Patten, Alshaibi part of Arizona Biennial with 4 alums

The 2026 Arizona Biennial features six artists with University of Arizona School of Art ties, including MFA student Sheldon Patten and Professor Sama Alshaibi from the school’s acclaimed Photography, Video & Imaging program.

Joining them among the 31 artists chosen are School of Art alums Claire Fall Blanchette (MFA ’25), Eli Burke (PhD ’25), Mary Meyer (MFA ’05) and Anh-Thuy Nguyen (BFA ’10).
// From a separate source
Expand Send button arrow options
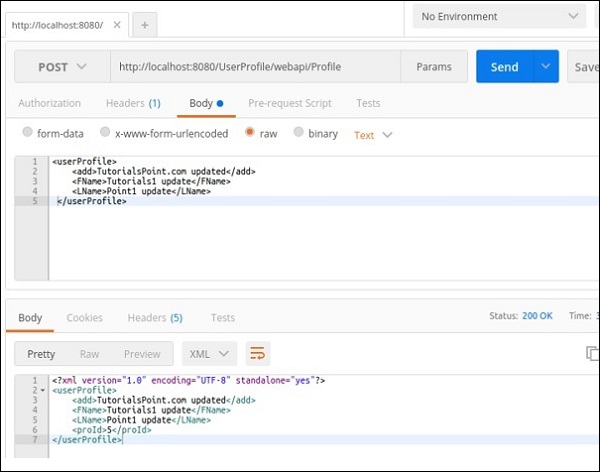Screen dimensions: 600x472 click(x=545, y=67)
The 39th Biennial, the longest-running statewide juried exhibition in Arizona, runs from May through September 2026 at the Tucson Museum of Art — juried by Julie Rodrigues Widholm, executive director of the Berkeley Art Museum and Pacific Film Archive at UC Berkeley.

“Serving as a juror for the Arizona Biennial was a genuinely exciting opportunity to take in the creative breadth across the state and deepen my sense of what’s happening in the Southwest,” Rodrigues Widholm said.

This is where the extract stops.